Сергей Смородкин - Последний караван
— Надо же, — удивилась Галя. — Через неделю и правда ожидается снег. Я сейчас только долгосрочный прогноз по району приняла. Как Маркамыл-ага угадал за неделю, а? Просто фантастика какая-то.
3. О чем думает караванбаши
— Небось страшные вещи описывать будешь? — спросил Хаитов, когда мы прощались.
Он смотрел на меня понимающе, и плоское широкое его лицо осветилось насреддиновской улыбкой. И когда я вернулся и сел за машинку, Хаитов нет-нет да и появлялся передо мной, со своей хитрой ухмылкой, со своими редкими усиками, как бы проверяя: так ли все было, как я описываю. Оглядываясь на «тень» Хаитова, постараюсь возможно точнее изобразить действительный ход событий.
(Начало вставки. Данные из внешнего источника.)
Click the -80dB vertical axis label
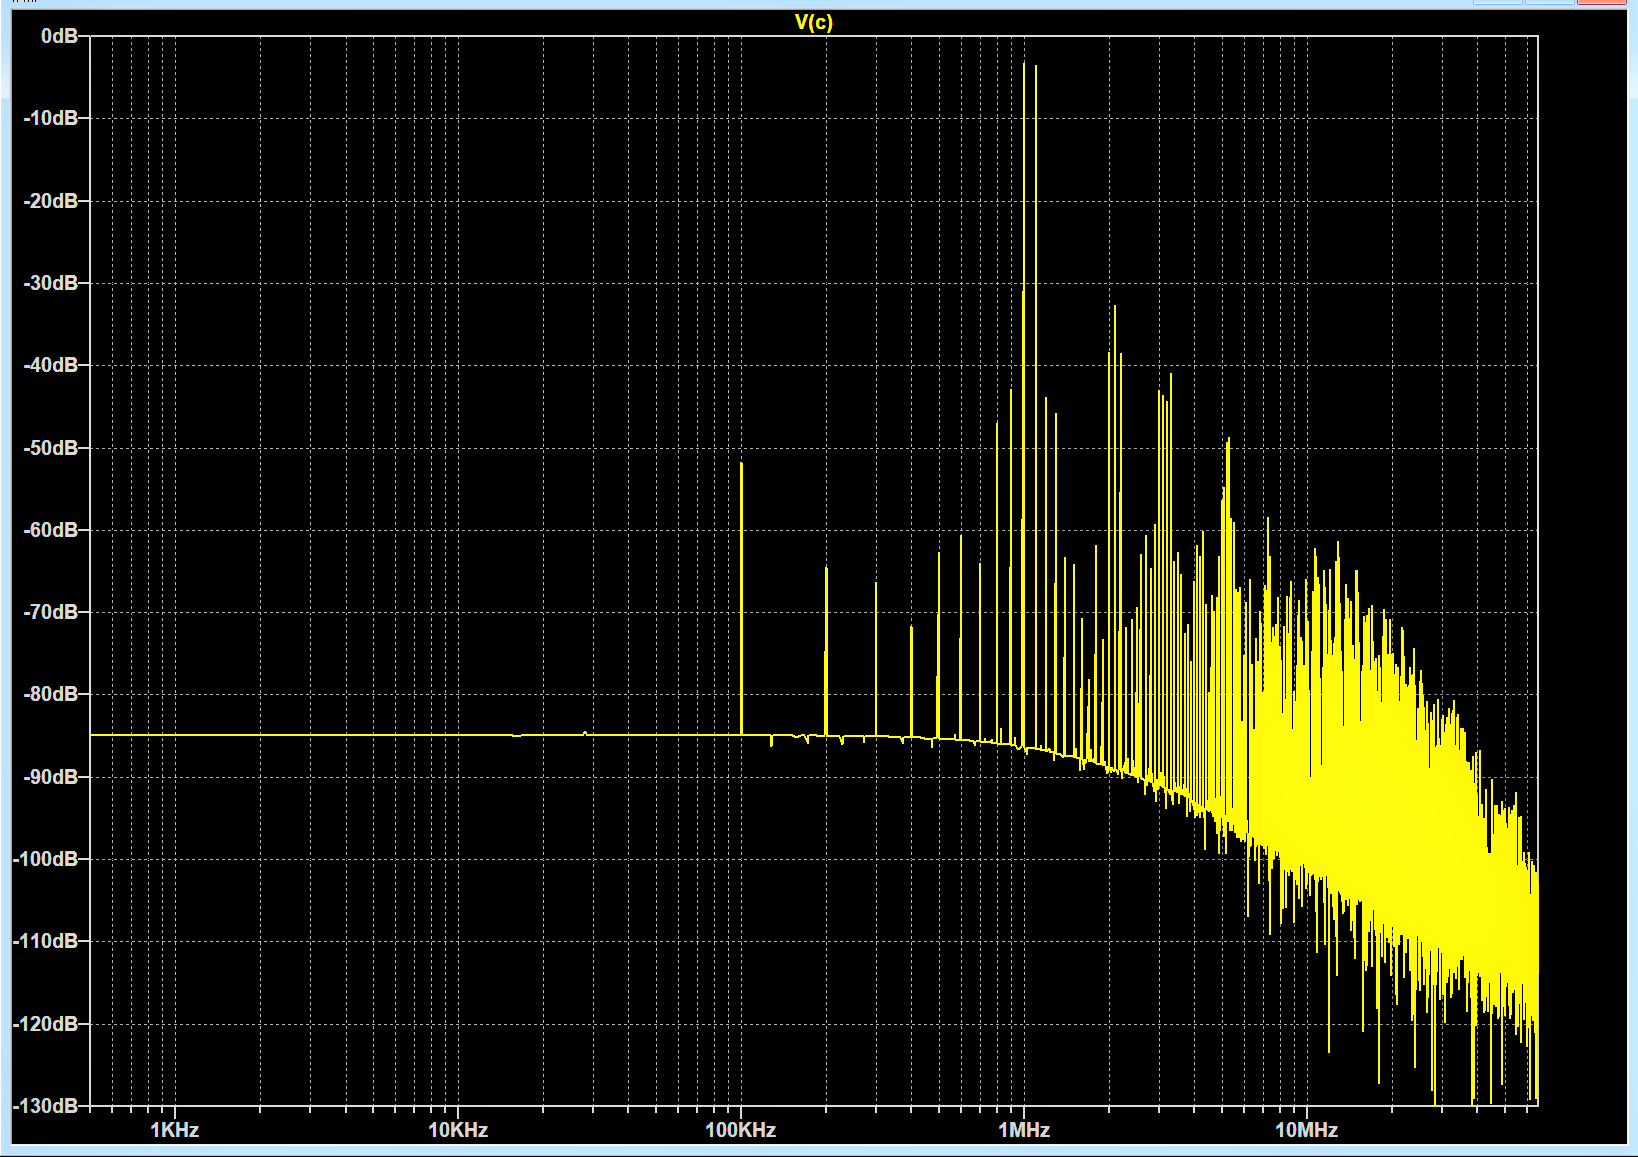pyautogui.click(x=51, y=694)
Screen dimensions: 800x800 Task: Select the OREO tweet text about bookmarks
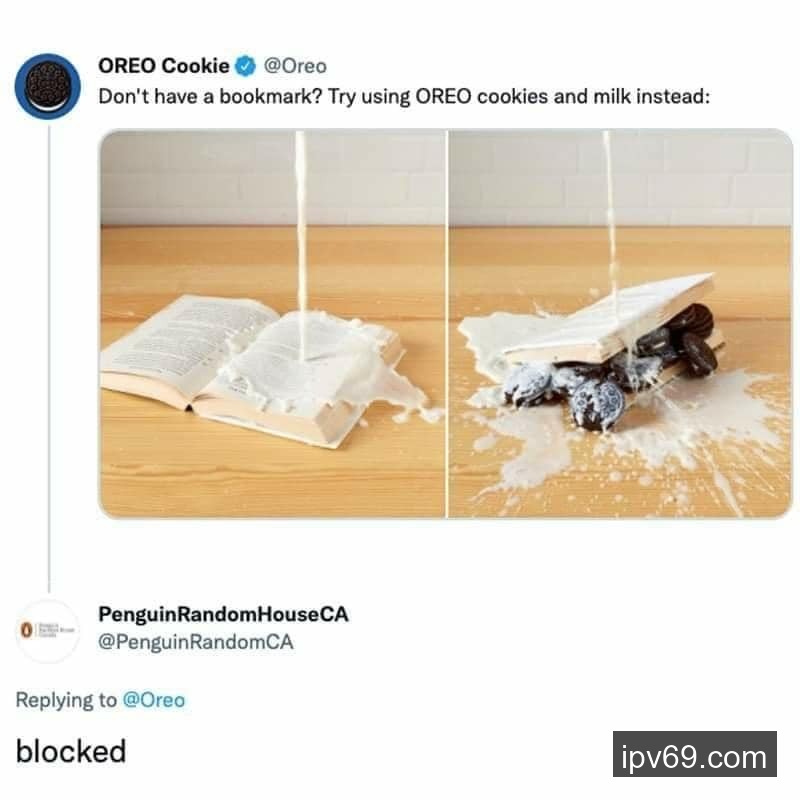(404, 96)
Прежде всего надо сказать, что романтического в караванщиках и караване было немного. Пожалуй, что и вовсе не было. Во всяком случае, в том значении этого слова, которое пережевывается в туристских самодеятельных песнях, сочиненных большей частью в городских квартирах.
Много было совсем другого, о чем в песнях не поется: ледяного ветра и холодных ночевок, когда зуб на зуб не попадает; слепящего солнца, от которого болят глаза, а кожа трескается и трещины эти долго не заживают; десятки тонн груза, каждый килограмм которого несколько раз проходит через руки; и, наконец, то постоянное напряжение, знакомое альпинистам, морякам, испытателям, космонавтам — вообще, всем тем, кто ежедневно, ежечасно ждет любых неожиданностей. Это нервное напряжение выматывает человека.
«Переводчик моего друга из свежего и бодрого человека стал стариком. Люди седеют от тревог, начинают бояться пространства, — так писал о Памире Андрей Евгеньевич Снесарев, профессор Военной академии РККА, известный советский востоковед. — В одном месте мне пришлось отстать, и когда я вновь догнал спутников, то застал наших двух переводчиков плачущими. Они говорили: «Туда страшно идти, мы там умрем…»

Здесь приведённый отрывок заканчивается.